#### [Given data]
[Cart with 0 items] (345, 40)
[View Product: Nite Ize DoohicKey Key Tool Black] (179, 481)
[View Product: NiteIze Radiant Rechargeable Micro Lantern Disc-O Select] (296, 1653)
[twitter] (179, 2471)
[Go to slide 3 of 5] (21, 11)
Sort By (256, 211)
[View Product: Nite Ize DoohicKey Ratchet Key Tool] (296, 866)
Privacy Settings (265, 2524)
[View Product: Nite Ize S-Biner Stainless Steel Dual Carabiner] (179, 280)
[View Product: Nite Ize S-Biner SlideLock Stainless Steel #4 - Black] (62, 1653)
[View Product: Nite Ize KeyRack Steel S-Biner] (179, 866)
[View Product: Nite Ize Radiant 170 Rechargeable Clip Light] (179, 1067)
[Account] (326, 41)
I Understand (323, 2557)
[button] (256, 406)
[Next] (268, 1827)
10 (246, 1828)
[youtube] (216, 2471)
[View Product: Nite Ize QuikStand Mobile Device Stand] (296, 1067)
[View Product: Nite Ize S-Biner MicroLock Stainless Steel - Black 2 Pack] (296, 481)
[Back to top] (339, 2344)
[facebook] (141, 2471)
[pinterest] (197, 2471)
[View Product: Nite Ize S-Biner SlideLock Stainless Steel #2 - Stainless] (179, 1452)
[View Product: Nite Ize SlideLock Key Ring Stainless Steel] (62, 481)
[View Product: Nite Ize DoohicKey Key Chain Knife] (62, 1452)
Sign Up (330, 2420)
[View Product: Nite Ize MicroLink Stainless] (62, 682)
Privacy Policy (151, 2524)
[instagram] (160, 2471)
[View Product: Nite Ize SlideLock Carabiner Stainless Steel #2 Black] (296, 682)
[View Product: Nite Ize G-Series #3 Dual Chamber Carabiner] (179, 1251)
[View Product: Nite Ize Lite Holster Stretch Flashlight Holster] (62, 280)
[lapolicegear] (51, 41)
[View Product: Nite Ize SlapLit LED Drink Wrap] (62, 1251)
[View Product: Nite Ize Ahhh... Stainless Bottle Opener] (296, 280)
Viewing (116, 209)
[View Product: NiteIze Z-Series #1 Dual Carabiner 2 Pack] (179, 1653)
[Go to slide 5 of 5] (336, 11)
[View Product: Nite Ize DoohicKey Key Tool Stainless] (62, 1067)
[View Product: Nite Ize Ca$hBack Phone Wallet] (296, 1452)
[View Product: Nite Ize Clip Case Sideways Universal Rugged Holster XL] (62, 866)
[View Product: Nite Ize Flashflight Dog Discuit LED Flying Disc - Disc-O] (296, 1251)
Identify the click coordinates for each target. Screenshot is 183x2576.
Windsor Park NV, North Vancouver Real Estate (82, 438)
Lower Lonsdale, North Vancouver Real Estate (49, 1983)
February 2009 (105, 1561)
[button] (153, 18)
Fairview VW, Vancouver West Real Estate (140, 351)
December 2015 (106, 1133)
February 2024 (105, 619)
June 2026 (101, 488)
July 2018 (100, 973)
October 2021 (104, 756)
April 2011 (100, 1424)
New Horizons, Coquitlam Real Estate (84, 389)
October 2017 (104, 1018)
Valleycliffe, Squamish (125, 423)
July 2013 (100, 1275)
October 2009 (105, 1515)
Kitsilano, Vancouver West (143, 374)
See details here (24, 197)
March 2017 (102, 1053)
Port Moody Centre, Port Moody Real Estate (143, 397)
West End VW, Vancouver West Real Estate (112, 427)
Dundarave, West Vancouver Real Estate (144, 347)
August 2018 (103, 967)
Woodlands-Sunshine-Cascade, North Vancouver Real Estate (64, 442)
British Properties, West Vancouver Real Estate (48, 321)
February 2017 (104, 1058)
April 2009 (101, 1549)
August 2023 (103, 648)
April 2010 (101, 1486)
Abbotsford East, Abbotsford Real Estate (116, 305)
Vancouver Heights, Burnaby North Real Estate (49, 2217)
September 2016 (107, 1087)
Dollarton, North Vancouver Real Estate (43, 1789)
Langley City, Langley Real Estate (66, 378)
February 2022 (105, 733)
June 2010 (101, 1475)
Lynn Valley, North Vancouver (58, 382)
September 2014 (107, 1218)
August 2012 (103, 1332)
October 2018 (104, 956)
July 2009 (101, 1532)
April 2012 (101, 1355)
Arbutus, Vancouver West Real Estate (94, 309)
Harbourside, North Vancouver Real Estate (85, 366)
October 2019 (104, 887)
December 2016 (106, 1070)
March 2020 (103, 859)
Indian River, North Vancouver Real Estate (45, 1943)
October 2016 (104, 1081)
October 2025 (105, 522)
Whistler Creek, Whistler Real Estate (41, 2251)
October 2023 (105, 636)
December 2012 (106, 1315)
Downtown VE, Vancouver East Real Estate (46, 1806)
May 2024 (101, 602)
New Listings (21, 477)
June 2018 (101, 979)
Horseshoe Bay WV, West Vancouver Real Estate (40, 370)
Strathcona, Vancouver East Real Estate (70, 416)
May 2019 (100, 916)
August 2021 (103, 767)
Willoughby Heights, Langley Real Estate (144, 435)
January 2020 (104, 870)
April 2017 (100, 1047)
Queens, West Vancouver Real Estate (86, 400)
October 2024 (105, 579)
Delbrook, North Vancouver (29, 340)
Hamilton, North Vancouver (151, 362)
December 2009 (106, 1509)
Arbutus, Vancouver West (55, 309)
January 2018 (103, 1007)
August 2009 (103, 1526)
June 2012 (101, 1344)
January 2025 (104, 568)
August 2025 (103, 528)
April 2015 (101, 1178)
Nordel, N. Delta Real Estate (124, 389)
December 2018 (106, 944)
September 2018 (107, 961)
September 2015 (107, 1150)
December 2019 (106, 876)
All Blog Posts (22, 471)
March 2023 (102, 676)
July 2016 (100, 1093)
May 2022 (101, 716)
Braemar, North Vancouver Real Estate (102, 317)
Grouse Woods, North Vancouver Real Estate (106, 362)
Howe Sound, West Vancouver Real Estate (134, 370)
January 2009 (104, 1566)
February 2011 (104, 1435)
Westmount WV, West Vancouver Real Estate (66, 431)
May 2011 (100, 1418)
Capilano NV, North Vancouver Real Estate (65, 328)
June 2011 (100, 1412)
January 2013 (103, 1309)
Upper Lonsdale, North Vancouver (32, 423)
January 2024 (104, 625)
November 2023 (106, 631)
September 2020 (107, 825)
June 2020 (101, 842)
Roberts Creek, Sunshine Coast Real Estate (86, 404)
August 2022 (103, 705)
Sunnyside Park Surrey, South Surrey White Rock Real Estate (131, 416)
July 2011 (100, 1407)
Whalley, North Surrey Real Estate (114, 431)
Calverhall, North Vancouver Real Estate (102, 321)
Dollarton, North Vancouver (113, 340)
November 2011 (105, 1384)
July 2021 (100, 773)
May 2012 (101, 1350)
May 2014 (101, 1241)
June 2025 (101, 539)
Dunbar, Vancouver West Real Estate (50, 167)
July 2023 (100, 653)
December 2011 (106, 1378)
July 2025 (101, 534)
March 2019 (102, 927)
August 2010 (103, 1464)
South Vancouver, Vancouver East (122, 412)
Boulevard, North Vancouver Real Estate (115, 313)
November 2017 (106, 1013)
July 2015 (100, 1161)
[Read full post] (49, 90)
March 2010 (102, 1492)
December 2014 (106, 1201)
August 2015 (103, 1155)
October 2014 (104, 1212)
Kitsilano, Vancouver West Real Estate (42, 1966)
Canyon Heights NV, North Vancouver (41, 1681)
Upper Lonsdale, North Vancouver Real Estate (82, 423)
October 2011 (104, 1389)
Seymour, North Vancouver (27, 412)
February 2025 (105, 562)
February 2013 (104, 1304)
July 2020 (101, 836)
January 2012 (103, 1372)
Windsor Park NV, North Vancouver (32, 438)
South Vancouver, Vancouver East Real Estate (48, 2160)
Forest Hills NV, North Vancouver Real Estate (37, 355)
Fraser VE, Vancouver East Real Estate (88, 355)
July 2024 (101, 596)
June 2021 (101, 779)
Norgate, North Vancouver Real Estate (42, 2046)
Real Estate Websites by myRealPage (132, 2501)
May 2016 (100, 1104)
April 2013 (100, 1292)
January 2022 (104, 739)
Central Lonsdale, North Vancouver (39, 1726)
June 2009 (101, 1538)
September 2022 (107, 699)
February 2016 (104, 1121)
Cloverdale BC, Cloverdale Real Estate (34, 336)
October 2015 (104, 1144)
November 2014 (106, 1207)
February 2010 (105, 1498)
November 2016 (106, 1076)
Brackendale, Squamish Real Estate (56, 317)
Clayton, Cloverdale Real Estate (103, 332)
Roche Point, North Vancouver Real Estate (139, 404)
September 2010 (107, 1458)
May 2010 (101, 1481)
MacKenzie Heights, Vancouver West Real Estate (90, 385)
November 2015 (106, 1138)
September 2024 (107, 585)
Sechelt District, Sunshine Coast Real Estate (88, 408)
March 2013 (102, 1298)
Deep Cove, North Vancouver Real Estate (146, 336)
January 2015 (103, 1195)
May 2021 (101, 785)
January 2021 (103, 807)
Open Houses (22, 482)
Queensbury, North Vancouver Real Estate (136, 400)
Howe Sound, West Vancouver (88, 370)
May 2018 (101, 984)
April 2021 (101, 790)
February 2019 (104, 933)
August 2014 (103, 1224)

#### [Exercise aim]
Looking at the material above, how many lines hold the word "Steel"? Only the number, please.

#### [Finished task]
7